Viver a realidade do reino de Deus

Destruireis por completo todos os lugares onde as nações que ides desapossar serviram aos seus deuses, sobre as altas montanhas, sobre os outeiros e debaixo de toda árvore frondosa; deitareis abaixo os seus altares, e despedaçareis as suas colunas, e os seus postes-ídolos queimareis, e despedaçareis as imagens esculpidas dos seus deuses, e apagareis o seu nome daquele lugar.” (Deuteronômio 12:2-3, BEARA) “Não procedereis em nada segundo estamos fazendo aqui, cada qual tudo o que bem parece aos seus olhos, porque, até agora, não entrastes no descanso e na herança que vos dá o Senhor, vosso Deus.” (Deuteronômio 12:8-9, BEARA) “Guarda e cumpre todas estas palavras que te ordeno, para que bem te suceda a ti e a teus filhos, depois de ti, para sempre, quando fizeres o que é bom e reto aos olhos do Senhor, teu Deus. ” (Deuteronômio 12:28, BEARA). “Tudo o que eu te ordeno observarás; nada lhe acrescentarás, nem diminuirás.” (Deuteronômio 12:32, BEARA).

Qual a realidade espiritual de tudo isso que Moisés falou ao povo de Israel, as margens do Jordão, antes de iniciarem a entrada na terra prometida? O que tudo isso tem a ver com a graça? O que tudo isso tem a ver com as nossas vidas?

Moisés apresentou uma realidade da terra, e se o povo de Deus quisesse viver de forma abençoada nessa terra, deveria destruir tudo que fosse abominação, todo tipo de adoração, todos os ídolos, não deveria sobrar nada que pudesse lembrar a vida que os povos daquele lugar tinham. Se fizessem isso, experimentariam o verdadeiro descanso e a benção que provinha do Senhor. Mas e nós? Qual a nossa realidade hoje com a graça?

Ficamos de frente a mesma realidade. Podemos escolher entre a cruz e continuar a viver como vivíamos, podemos decidir morrer na cruz com Cristo, crucificar o velho homem, ou deixar que ele permaneça. Podemos  escolher entre viver o reino de Deus, sermos cidadãos do reino de Deus, ou continuar a viver segundo os preceitos, pensamento e atitudes de uma pessoa que vive no mundo.

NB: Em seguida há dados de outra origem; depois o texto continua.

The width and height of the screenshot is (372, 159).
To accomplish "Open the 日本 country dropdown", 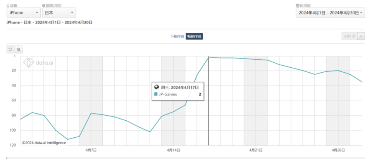I will click(x=59, y=13).
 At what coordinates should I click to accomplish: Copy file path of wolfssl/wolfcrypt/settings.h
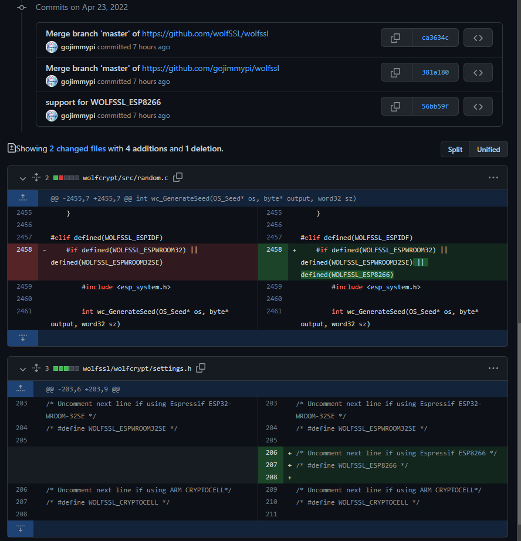pyautogui.click(x=200, y=368)
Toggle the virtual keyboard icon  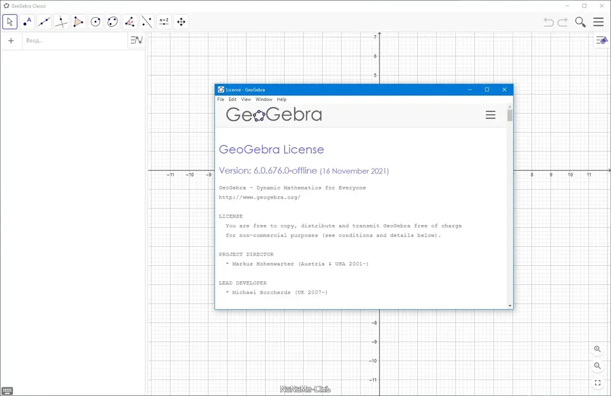[7, 391]
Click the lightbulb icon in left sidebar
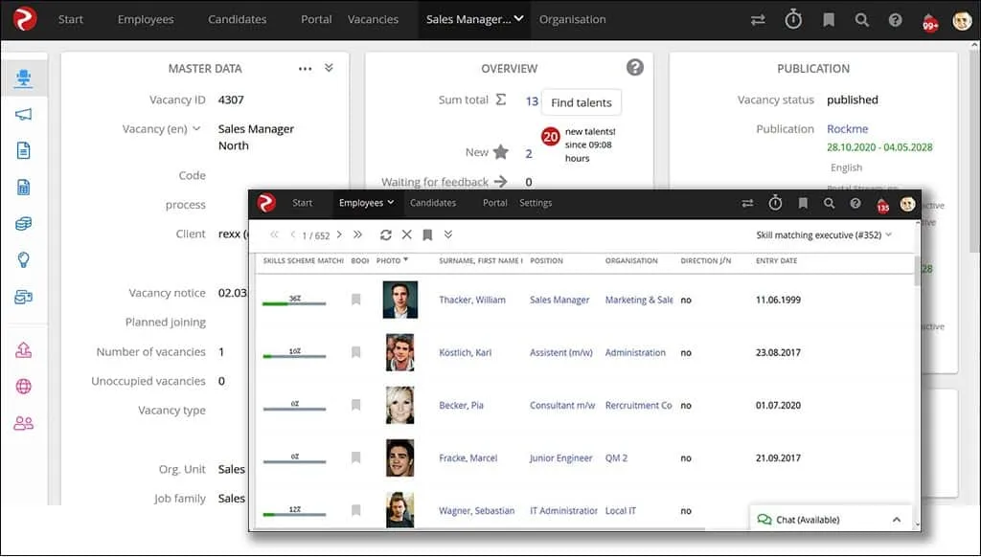The width and height of the screenshot is (981, 557). pos(23,259)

Na cruz, com Cristo, fazemos morrer toda a natureza humana. Nós, quando recebemos de Deus a sua graça salvadora, graça que nos educa, começamos a caminhar nessa jornada de santificação, de revelar a natureza de Deus que nos é concedida em Cristo Jesus. Mas para que seja a mesma uma realidade de fato em nós, precisamos fazer morrer a natureza humana, todos os seus desejos, todos os nosso ídolos, todo tipo de adoração e atitude que contrariam àquilo que é o nosso Deus.

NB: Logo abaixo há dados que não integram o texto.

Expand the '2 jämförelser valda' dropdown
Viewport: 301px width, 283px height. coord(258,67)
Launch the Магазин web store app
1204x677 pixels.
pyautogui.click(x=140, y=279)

Precisamos compreender a morte na cruz, e como filhos, que fomos libertos do pecado, já não podemos viver no pecado, na sua prática, como Jesus disse: “Replicou-lhes Jesus: Em verdade, em verdade vos digo: todo o que comete pecado é escravo do pecado.” (João 8:34, BEARA). Se fomos libertos, não podemos mais viver debaixo do jugo do pecado, atendendo a nossa natureza humana, aos desejos de nosso coração. Precisamos agora, sim, viver segundo o coração de Deus, sendo cidadãos do reino de Deus. Devemos agora viver uma vida segundo esse princípio.

Mas para sermos cidadãos do reino de Deus precisamos, como Jesus falou: “Disse, pois, Jesus aos judeus que haviam crido nele: Se vós permanecerdes na minha palavra, sois verdadeiramente meus discípulos; e conhecereis a verdade, e a verdade vos libertará.” (João 8:31-32, BEARA).

Permanecer na palavra, é obedecermos o que Jesus falou, e vivermos o evangelho como ele prescreveu. É vivermos segundo o sermão da montanha. Mas para isso, precisamos reconhecer que dependemos de Deus. Sem a sua graça, sem a sua capacitação, não podemos dar uma passo sem reconhecermos que precisamos da força quem vem de Deus.